Il trio di Jacky Terrasson, foto di Luciano Rossetti-Phocus Agency

Pianista dalla tecnica sopraffina, padrone tanto del retroterra afroamericano quanto del patrimonio colto europeo, Terrasson è un funambolo della tastiera, capace di esplorare a fondo le implicazioni armoniche di standard consumati e di interpolarne i risvolti melodici con materiali eterogenei. Una caratteristica che esprime al meglio nella dimensione del piano solo. Nell’esibizione in trio offerta a Sant’Anna Terrasson ha confermato solo in parte queste doti, disperdendosi spesso in ornamentazioni superflue e gigioneggiando troppo con atteggiamenti istrionici ed affettati. In una Caravan frizzante – in cui si alternava tra piano e Fender Rhodes – ha puntato sul gusto ammiccante per la citazione arrivando ad accennare un frammento di Don’t Stop ‘Til You Get Enough di Michael Jackson. Un canovaccio funk alla Herbie Hancock è sfociato in un richiamo a Love For Sale. E ancora, una Over The Rainbow distillata cellula per cellula è confluita all’improvviso in Come Together dei Beatles. Forse la cosa migliore – e certamente la più coerente – del concerto si è rivelata una versione di You Don’t Know What Love Is giocata in punta di piedi su spazi dilatati in un’efficace interazione con la valida ritmica formata da Sylvain Romano (contrabbasso) e Lukmil Pérez (batteria).

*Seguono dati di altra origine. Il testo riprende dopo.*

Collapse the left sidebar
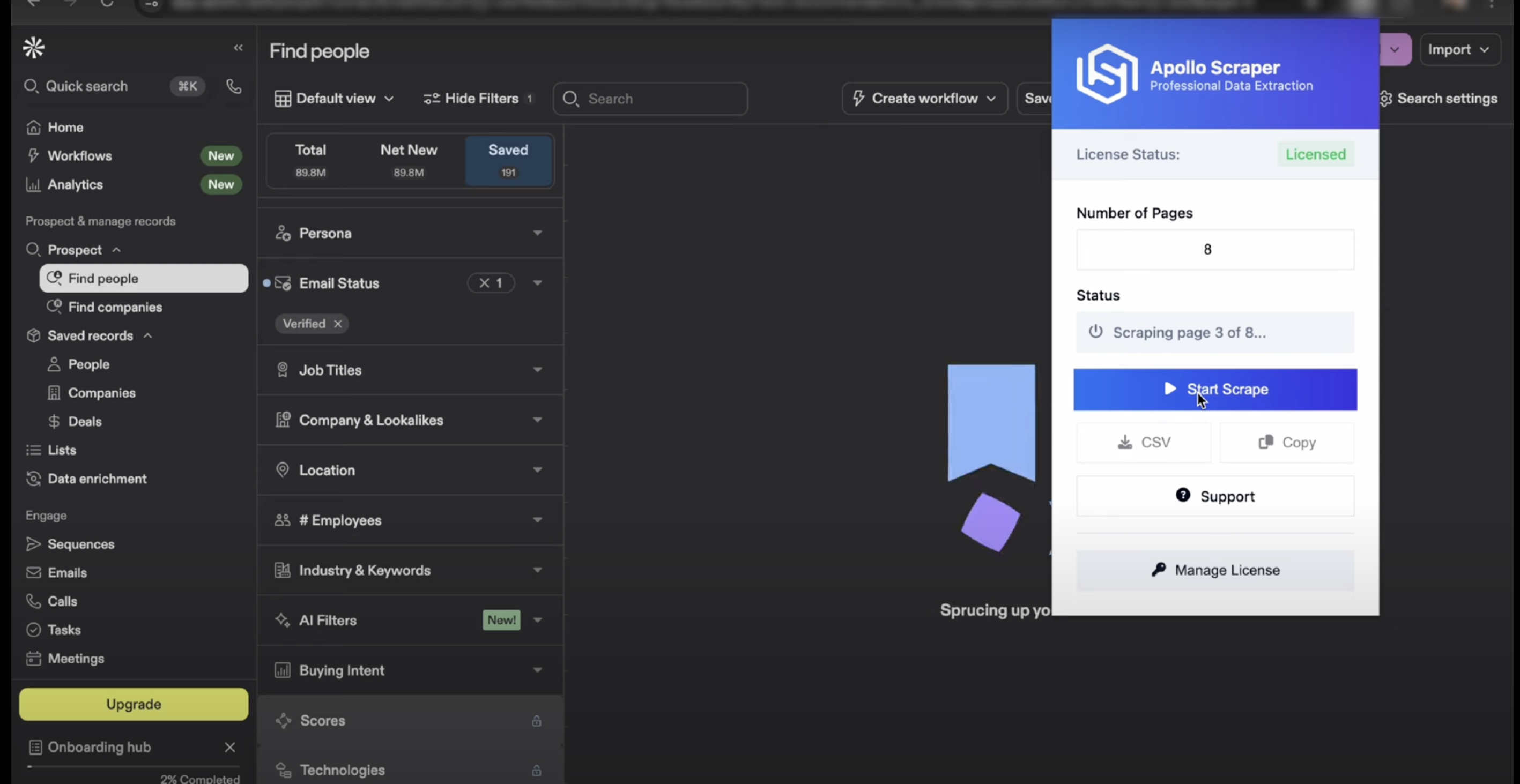The image size is (1520, 784). coord(239,48)
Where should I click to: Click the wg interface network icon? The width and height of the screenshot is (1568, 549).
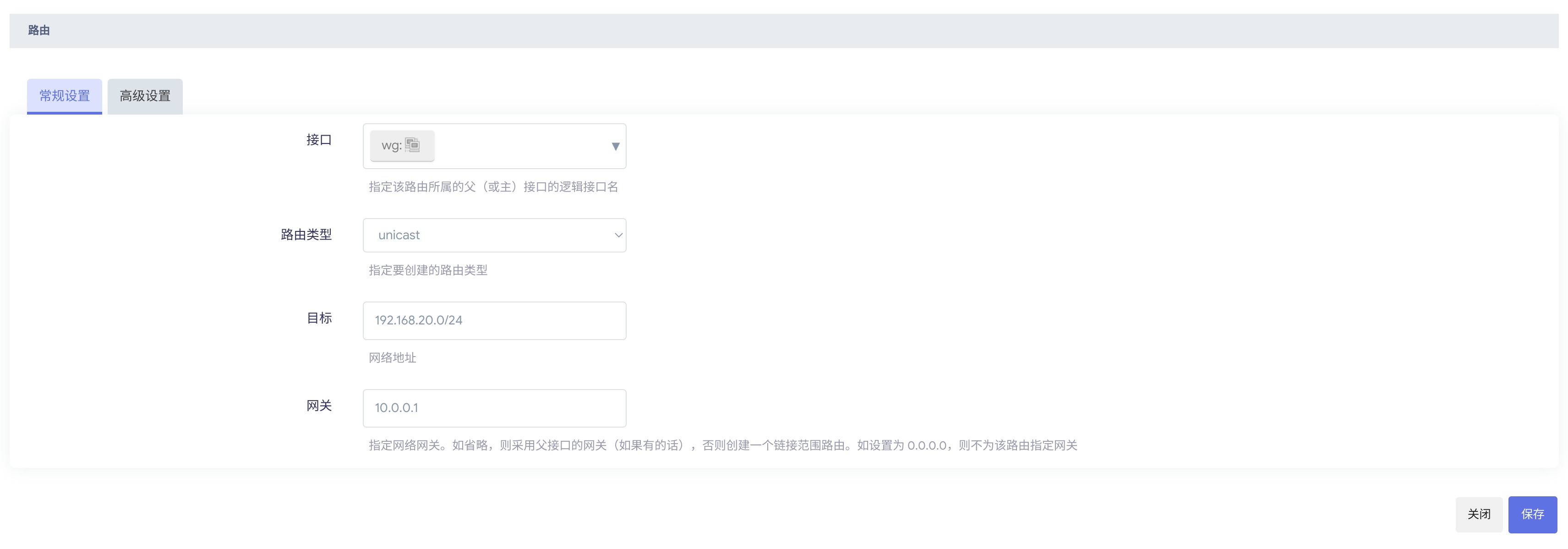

In definitiva, però, ha finito per prevalere l’aspetto dell’intrattenimento: di alto livello tecnico, ma alla lunga piuttosto stucchevole.

New Things di Franco D’Andrea, foto di Luciano Rossetti-Phocus Agency

Ben altra musica è stata proposta dal trio New Things di Franco D’Andrea, sempre proteso alla ricerca di nuove vie. Dopo un anno di messa a punto e la pubblicazione del doppio Cd eponimo, D’Andrea ha approntato un sistema che gli permette di creare strutture in continuo divenire, semplicemente attenendosi a delle tracce o linee guida. L’interazione, sotto forma di autentico interplay, con Mirko Cisilino (tromba) ed Enrico Terragnoli (chitarra ed elettronica) è costante, efficace e proficua. Prima di tutto, prende spesso vita da semplici e scarne cellule melodiche che via via si dilatano e sovrappongono. Quindi, produce scambi serrati di chiamata e risposta proiettando lo schema tradizionale della call and response in un contesto di estrema attualità. Inoltre, sviluppa feconde linee contrappuntistiche. Ne risulta un autentico collettivo, espressione corale dell’unità di intenti e di uno scrupoloso ascolto reciproco. Un flusso continuo di idee che si rincorrono e intrecciano senza mai interferire o confliggere. Il pianista ama dettare segnali in codice e indicare il percorso con semplici frammenti o nuclei melodici, oppure con figure ritmiche. Terragnoli svolge un ruolo essenziale di referente ritmico, integrando al tempo stesso i contenuti timbrici con misurate distorsioni e un uso discreto dell’elettronica. Cisilino si dimostra un interlocutore ideale in virtù di una versatilità che gli consente di affrontare linguaggi differenti e individuare le soluzioni più appropriate. Il fraseggio incisivo, asciutto lo colloca su un’ipotetica linea stilistica che congiunge Don Cherry, Lester Bowie e Bill Dixon. L’uso magistrale delle sordine mute e plunger evoca il jazz di New Orleans e i trombettisti di Ellington, Bubber Miley in primis. Come già documentato dal disco, da questo meticoloso lavoro di tessitura del trio emergono africanismi latenti, figure ritmiche riconducibili a Lennie Tristano e ogni tanto richiami alla tradizione e citazioni (perfino i temi, debitamente trasfigurati, di Tiger Rag e Livery Stable Blues). Non si tratta però di azioni estemporanee; piuttosto, di approdi del tutto congrui e naturali, volti a dimostrare il saldo rapporto di continuità tra tradizione e avanguardie.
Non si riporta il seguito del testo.